Usman Danjuma Shiddi (born 1967, also known as Danji SS) is a Nigerian politician and legislator currently representing the Ibi/Wukari Federal Constituency of Taraba State at the Federal House of Representatives in the Nigerian National Assembly. He previously worked in the Department of State Services (DSS) before entering politics.

== Early life and education ==
Usman Danjuma Shiddi was born in 1967 to Usman Shiddi and Patu Adda. He attended Ebenezer Primary School in Wukari before moving on to Government Day Secondary School, Wukari, and later Government Science Secondary School, Bauchi, where he completed his secondary education in the late 1980s. In the early 1990s, he studied at Bauchi Polytechnic and later obtained a bachelor’s degree in political science from Bayero University, Kano.
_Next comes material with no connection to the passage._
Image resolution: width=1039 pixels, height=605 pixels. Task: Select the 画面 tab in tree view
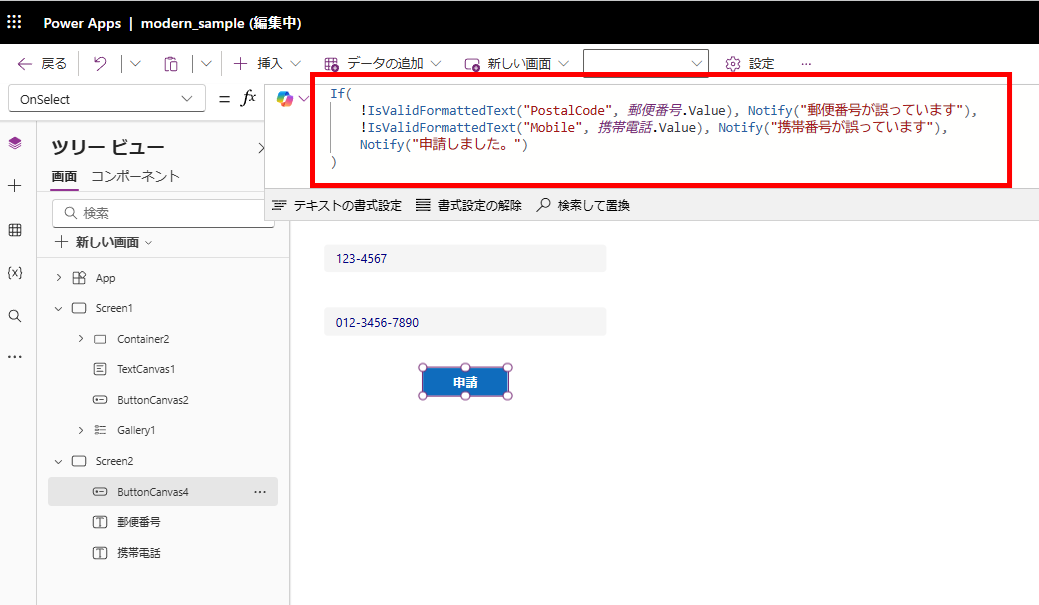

== Career in security services ==
During his National Youth Service Corps (NYSC) year, Shiddi joined the Department of State Services (DSS). Over the years, he served in different capacities across Nigeria and rose to the rank of Assistant Director. He also worked as Chief Security Officer to Aliyu Doma, the former governor of Nasarawa State.

== Entry into politics ==
Shiddi first contested for a seat in the House of Representatives under the All Progressives Congress (APC), though unsuccessfully. He later joined the All Progressives Grand Alliance (APGA), under which he was elected to represent the Wukari/Ibi Federal Constituency. He secured re-election for a second term on the APGA platform.

== Political career and party affiliations ==
In the 2019 elections, Shiddi won re-election with 39,312 votes, defeating Yakubu Aliyara of the Action Alliance with 22,147 votes. He served as Chairman of the House Committee on Internal Security during the 9th Assembly and in 2020 defected to the All Progressives Congress (APC).

In 2021, he defected from APGA to the APC, citing divisions within his former party. In 2023, he sought the APC ticket for the Taraba South Senatorial District but lost after the Court of Appeal upheld David Jimkuta’s nomination.

In August 2025, Shiddi resigned from the APC, stating that he had lost confidence in the party’s internal processes and direction.